>>>

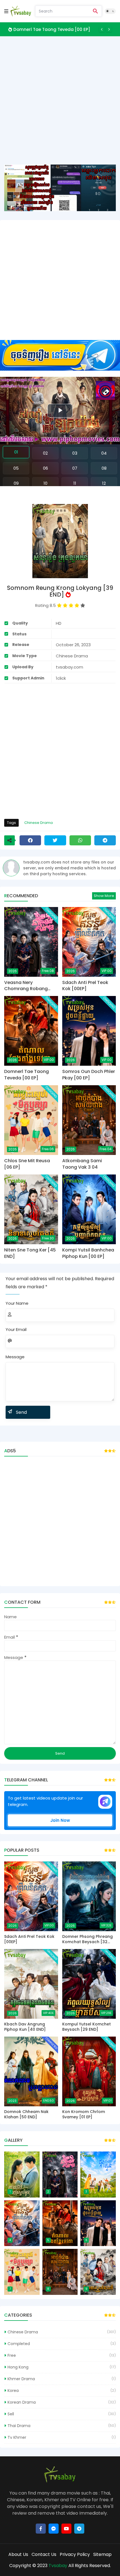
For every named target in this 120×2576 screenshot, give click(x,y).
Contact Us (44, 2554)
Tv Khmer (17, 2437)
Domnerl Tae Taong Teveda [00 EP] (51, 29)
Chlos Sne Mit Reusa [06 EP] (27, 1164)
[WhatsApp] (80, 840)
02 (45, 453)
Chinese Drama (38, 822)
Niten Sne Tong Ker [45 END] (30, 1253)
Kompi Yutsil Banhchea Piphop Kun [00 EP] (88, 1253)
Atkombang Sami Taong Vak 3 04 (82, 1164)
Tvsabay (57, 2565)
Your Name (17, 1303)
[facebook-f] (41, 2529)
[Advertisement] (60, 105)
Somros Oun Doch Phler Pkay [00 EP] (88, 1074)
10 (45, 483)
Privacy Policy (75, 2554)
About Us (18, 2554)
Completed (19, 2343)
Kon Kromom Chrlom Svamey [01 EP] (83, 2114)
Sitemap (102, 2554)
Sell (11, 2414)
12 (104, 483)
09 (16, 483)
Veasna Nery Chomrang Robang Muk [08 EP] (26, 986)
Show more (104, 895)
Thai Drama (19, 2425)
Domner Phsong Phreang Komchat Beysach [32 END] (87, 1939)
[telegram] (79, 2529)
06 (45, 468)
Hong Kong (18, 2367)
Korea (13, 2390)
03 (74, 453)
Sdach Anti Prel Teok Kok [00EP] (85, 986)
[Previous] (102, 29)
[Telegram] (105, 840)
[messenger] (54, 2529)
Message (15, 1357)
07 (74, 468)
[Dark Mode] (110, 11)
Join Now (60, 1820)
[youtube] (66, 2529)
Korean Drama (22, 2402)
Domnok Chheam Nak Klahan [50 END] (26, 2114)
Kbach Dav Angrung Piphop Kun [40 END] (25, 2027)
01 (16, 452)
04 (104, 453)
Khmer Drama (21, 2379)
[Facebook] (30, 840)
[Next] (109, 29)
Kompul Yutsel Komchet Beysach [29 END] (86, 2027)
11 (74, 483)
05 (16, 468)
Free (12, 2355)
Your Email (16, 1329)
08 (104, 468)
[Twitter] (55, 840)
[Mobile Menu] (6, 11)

<<<
>>>

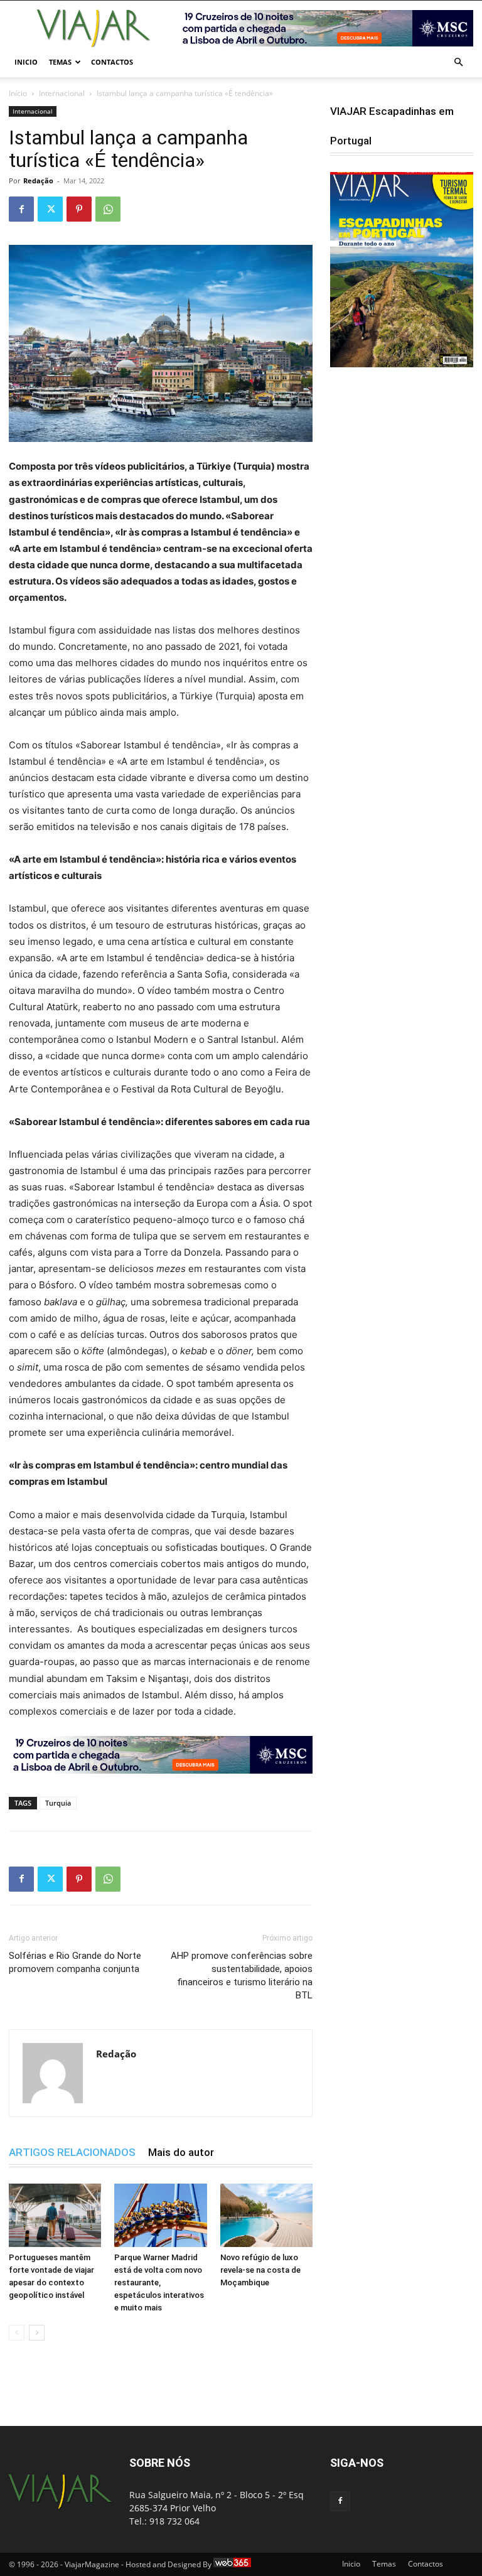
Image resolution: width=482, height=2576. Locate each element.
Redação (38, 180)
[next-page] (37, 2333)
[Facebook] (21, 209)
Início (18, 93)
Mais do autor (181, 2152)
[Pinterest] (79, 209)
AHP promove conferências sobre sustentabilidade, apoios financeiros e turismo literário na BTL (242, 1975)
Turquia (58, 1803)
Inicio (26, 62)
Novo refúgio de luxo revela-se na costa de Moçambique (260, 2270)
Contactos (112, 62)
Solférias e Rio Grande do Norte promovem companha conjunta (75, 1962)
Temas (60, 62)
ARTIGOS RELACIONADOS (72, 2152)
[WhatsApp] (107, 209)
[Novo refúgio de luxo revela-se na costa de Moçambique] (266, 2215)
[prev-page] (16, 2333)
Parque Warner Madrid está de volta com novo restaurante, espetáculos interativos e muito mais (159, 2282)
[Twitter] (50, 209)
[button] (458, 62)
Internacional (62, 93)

<<<

• [What you need to do]: From the records above, print exactly the lines that run from the line with "For every named" to the line with "Kompi Yutsil Banhchea", inclusive.

• [Solution to the exercise]:
For every named target in this 120×2576 screenshot, give click(x,y).
Contact Us (44, 2554)
Tv Khmer (17, 2437)
Domnerl Tae Taong Teveda [00 EP] (51, 29)
Chlos Sne Mit Reusa [06 EP] (27, 1164)
[WhatsApp] (80, 840)
02 (45, 453)
Chinese Drama (38, 822)
Niten Sne Tong Ker [45 END] (30, 1253)
Kompi Yutsil Banhchea Piphop Kun [00 EP] (88, 1253)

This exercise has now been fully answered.